[START RECORDED INFORMATION]

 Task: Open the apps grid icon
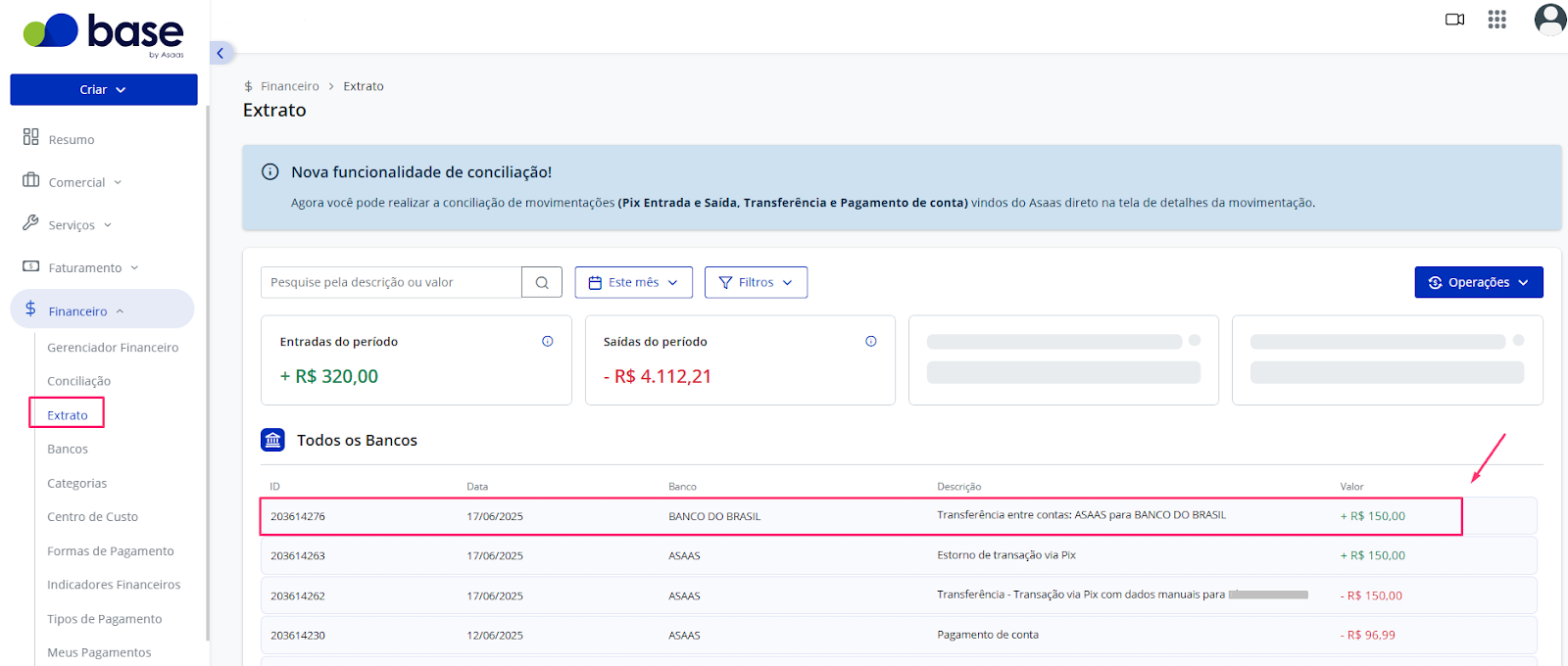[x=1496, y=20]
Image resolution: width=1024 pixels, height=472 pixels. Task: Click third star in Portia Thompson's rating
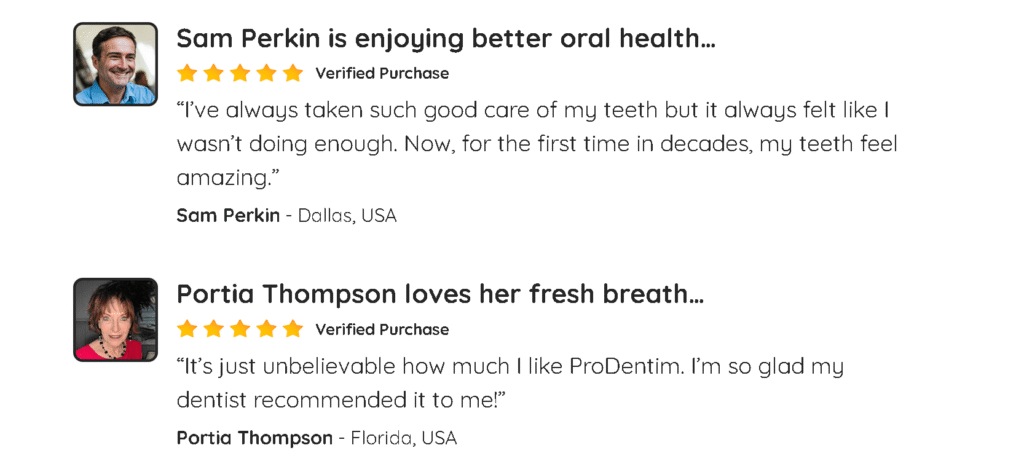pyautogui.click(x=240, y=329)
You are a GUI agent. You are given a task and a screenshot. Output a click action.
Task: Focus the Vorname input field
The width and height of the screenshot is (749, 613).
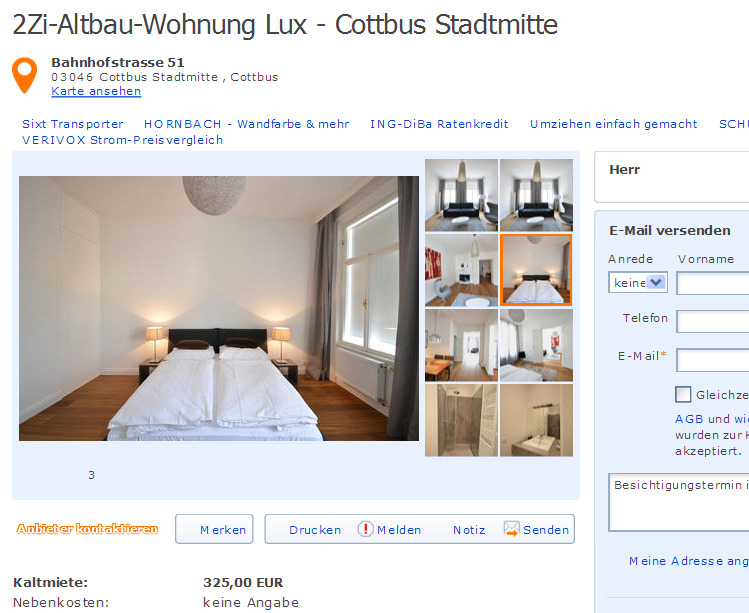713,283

[END RECORDED INFORMATION]
[START RECORDED INFORMATION]

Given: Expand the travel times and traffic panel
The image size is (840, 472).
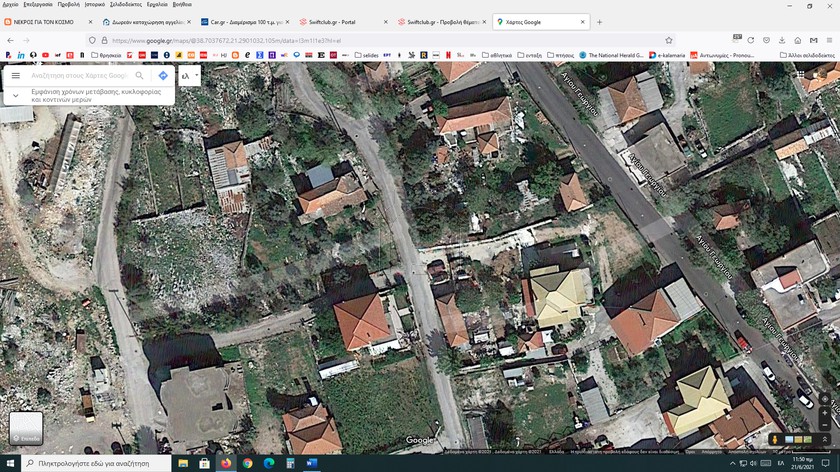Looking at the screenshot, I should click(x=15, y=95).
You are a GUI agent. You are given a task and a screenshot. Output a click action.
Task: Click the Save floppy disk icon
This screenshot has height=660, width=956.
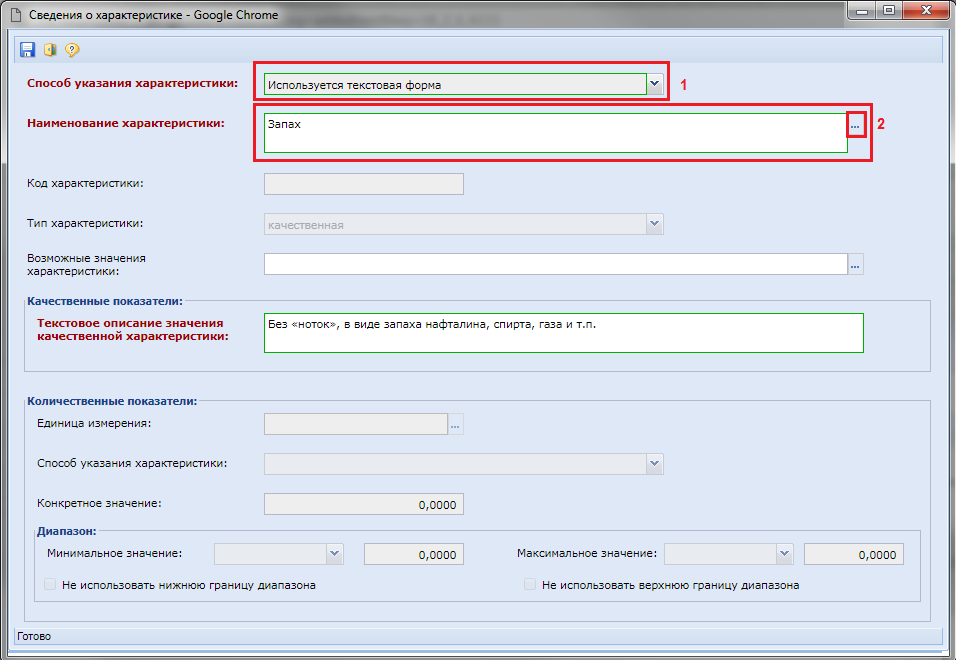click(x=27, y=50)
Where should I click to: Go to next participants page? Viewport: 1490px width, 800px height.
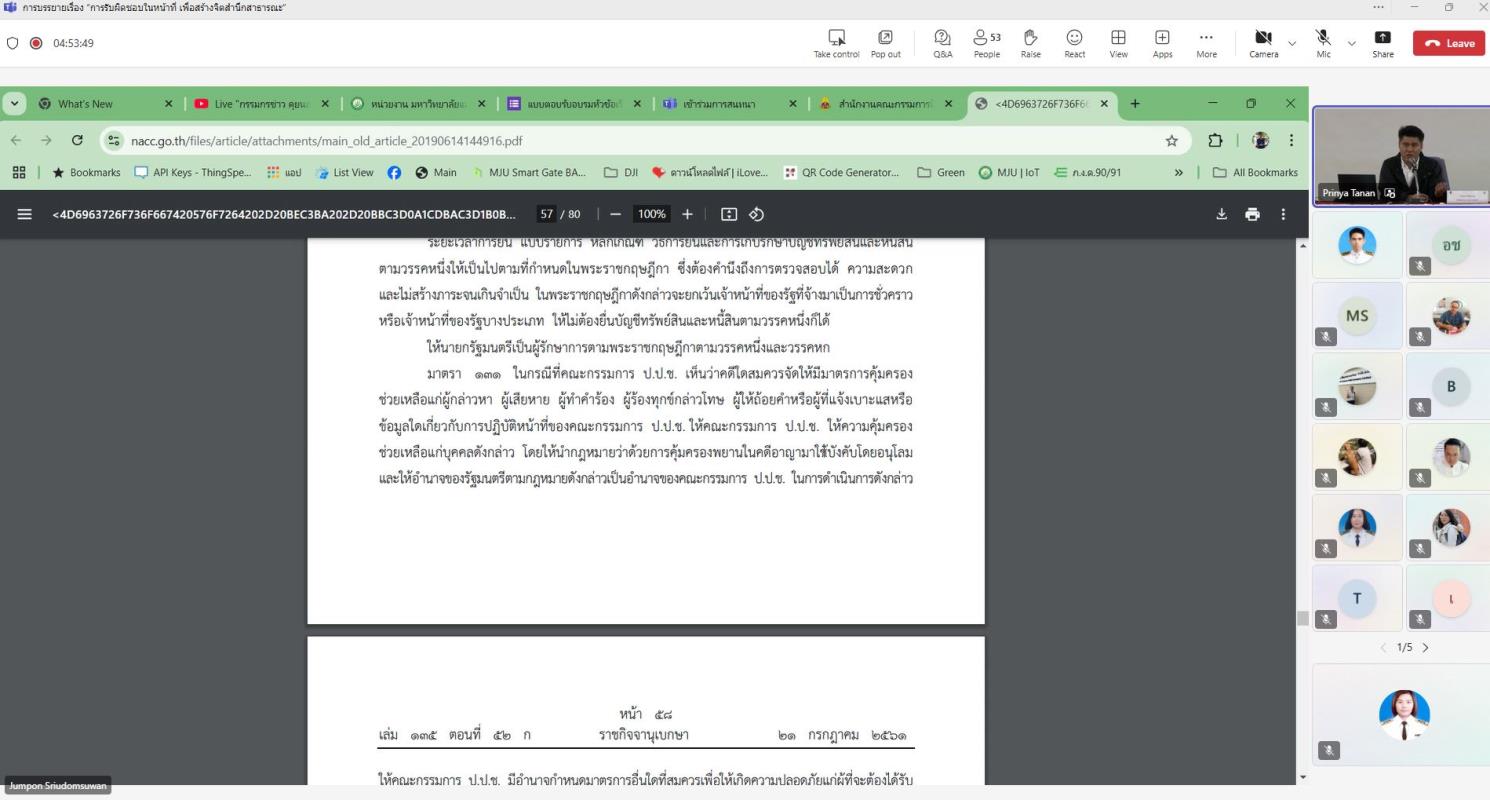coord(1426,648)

[END RECORDED INFORMATION]

• OBJECTIVE: Render the lines from the one with "Given: Expand the" up to and including the one with "Looking at the" as a Markdown table with the columns Row and Line, giving each line its row number. Skip blank lines and leave the pictures out.

• THE COMPLETED TASK:
| Row | Line |
|---|---|
| 1 | Given: Expand the travel times and traffic panel |
| 2 | The image size is (840, 472). |
| 3 | Looking at the screenshot, I should click(x=15, y=95). |